# WORK TO BE COMPLETED:
Can you return the records below exactly as they stand, but only from the first line through the one with "Click the account balance amount 8006.39"?

(Stored data entries)
++++

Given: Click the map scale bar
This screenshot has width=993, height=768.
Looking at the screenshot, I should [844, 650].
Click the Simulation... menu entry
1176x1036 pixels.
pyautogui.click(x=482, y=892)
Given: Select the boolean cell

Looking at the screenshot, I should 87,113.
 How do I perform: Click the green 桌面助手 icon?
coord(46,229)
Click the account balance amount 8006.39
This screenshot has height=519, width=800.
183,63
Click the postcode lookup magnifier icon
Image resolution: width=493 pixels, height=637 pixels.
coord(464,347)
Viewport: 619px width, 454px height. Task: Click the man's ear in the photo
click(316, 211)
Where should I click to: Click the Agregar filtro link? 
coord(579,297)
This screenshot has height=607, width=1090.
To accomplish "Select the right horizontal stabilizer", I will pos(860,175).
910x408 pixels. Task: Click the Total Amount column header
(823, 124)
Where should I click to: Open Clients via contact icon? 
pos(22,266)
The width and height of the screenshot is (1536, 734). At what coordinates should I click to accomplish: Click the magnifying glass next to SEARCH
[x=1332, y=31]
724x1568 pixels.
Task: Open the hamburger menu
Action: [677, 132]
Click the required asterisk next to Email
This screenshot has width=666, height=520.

++++

# WRITTEN SOLUTION:
Given: Click the map scale bar
This screenshot has width=993, height=768.
Looking at the screenshot, I should [844, 650].
Click the Simulation... menu entry
1176x1036 pixels.
pyautogui.click(x=482, y=892)
Given: Select the boolean cell

Looking at the screenshot, I should 87,113.
 How do I perform: Click the green 桌面助手 icon?
coord(46,229)
Click the account balance amount 8006.39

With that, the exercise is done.